Muitas pessoas que querem reduzir o consumo de energia começam logo por pensar no forno, no frigorífico ou na máquina de lavar loiça. No entanto, em inúmeras cozinhas existe outro consumidor discreto que puxa eletricidade dia e noite. O resultado são faturas mais altas - e quase ninguém identifica, de imediato, o verdadeiro responsável.
O problema quotidiano que passa despercebido
A cozinha moderna mudou muito nos últimos anos: acumulámos equipamentos que facilitam a rotina, como chaleira elétrica, robot de cozinha, máquina de café superautomática, micro-ondas, torradeira, airfryer, liquidificador e grelhador de ar quente. E muitos destes aparelhos têm ecrã, funções automáticas ou ficam permanentemente em “pronto a usar”.
É precisamente aqui que surge o custo escondido: não é apenas quando os aparelhos estão a funcionar que gastam energia. Entre utilizações, quando parecem “desligados”, muitos continuam em modo de espera (standby) - e esse consumo constante soma-se ao longo do ano.
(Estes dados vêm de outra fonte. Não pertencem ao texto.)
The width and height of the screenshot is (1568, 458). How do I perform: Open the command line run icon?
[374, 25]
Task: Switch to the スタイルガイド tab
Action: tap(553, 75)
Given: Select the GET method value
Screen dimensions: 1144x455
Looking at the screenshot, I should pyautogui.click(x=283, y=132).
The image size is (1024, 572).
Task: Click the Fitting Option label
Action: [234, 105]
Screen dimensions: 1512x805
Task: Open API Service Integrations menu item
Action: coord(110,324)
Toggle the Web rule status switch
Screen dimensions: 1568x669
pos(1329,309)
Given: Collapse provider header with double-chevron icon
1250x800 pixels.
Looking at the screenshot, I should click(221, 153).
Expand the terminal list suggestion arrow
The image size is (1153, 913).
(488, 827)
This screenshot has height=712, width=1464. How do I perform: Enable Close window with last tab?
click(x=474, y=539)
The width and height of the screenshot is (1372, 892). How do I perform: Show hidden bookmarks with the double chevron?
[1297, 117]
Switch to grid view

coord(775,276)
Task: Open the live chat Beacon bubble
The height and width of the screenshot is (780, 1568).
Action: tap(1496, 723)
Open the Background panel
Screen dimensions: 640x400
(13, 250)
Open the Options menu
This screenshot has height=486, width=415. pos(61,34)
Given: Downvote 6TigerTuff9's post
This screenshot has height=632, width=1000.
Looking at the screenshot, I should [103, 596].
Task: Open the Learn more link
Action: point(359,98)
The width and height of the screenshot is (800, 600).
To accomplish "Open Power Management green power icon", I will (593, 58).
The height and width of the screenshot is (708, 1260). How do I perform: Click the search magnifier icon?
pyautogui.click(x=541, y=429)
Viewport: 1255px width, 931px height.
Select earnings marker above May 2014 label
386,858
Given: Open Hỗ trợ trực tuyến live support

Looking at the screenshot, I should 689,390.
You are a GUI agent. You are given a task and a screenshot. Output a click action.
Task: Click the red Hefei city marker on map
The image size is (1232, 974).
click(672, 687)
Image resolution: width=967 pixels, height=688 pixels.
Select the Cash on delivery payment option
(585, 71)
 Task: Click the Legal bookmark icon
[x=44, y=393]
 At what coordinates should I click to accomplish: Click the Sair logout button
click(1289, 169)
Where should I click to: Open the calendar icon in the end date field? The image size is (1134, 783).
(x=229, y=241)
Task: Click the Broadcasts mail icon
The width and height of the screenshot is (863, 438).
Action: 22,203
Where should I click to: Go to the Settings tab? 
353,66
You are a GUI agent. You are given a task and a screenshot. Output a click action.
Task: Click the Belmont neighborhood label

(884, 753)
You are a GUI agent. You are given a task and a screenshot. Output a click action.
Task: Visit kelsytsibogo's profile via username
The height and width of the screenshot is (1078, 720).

Em muitas cozinhas, o maior consumidor de energia subestimado é a máquina de café superautomática, que tenta manter-se continuamente à temperatura de funcionamento.
Em vários modelos, a caldeira (boiler) ou o termoacumulador instantâneo volta a aquecer regularmente para garantir café quente com um toque. Ao fim de 12 meses, isto pode representar muito mais eletricidade do que a maioria das pessoas imagina.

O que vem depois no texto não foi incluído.